_What to do_. Could you turn everything from the line containing "Given: Pin folder" down to the end of the records into a numbered list, skipping blank lines and leaving the pictures out?

_Listed entries_.
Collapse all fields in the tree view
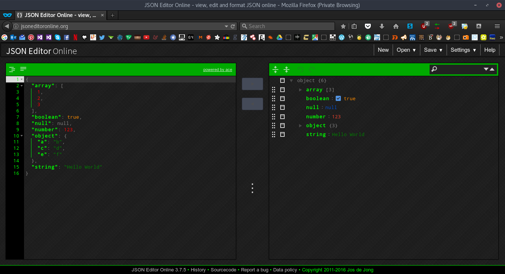505x274 pixels. click(287, 70)
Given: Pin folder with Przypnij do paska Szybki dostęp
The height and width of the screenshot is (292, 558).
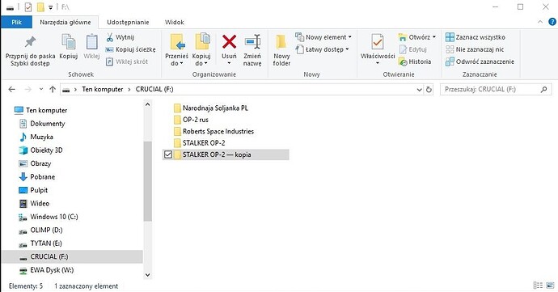Looking at the screenshot, I should tap(30, 42).
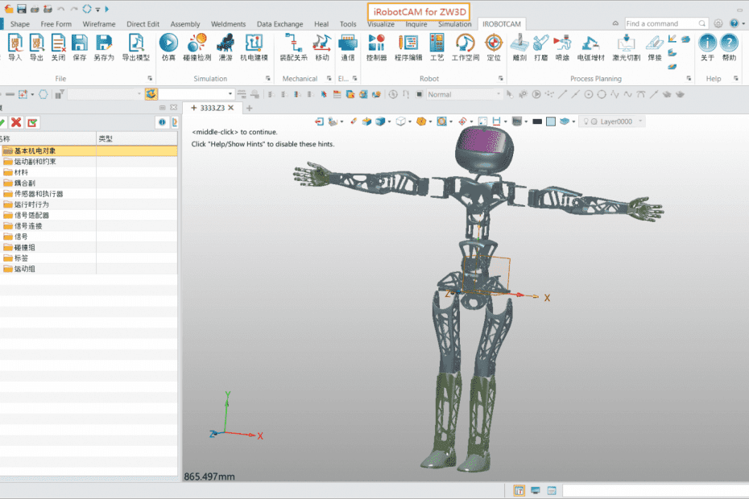Click the black color swatch in view toolbar
Screen dimensions: 749x499
click(538, 122)
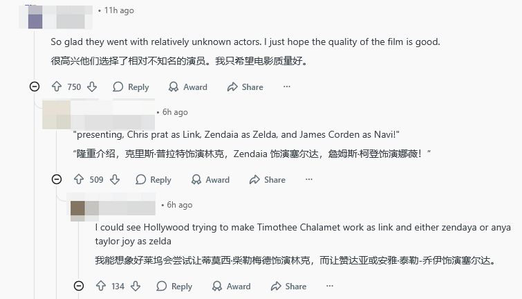Image resolution: width=522 pixels, height=299 pixels.
Task: Open the top commenter's avatar profile
Action: (35, 17)
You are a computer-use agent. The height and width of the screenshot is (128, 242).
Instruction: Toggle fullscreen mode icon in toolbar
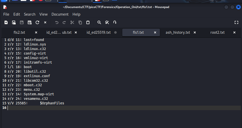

_Output below_.
1. Given: Pin folder with Przypnij do paska Szybki dostęp
2. The height and width of the screenshot is (292, 558).
3. Looking at the screenshot, I should tap(30, 42).
4. Click the black color swatch in view toolbar
5. Screen dimensions: 749x499
6. click(538, 122)
7. Image resolution: width=522 pixels, height=299 pixels.
8. Task: Open the top commenter's avatar profile
9. Action: (35, 17)
10. You are a computer-use agent. The height and width of the screenshot is (128, 242).
11. Instruction: Toggle fullscreen mode icon in toolbar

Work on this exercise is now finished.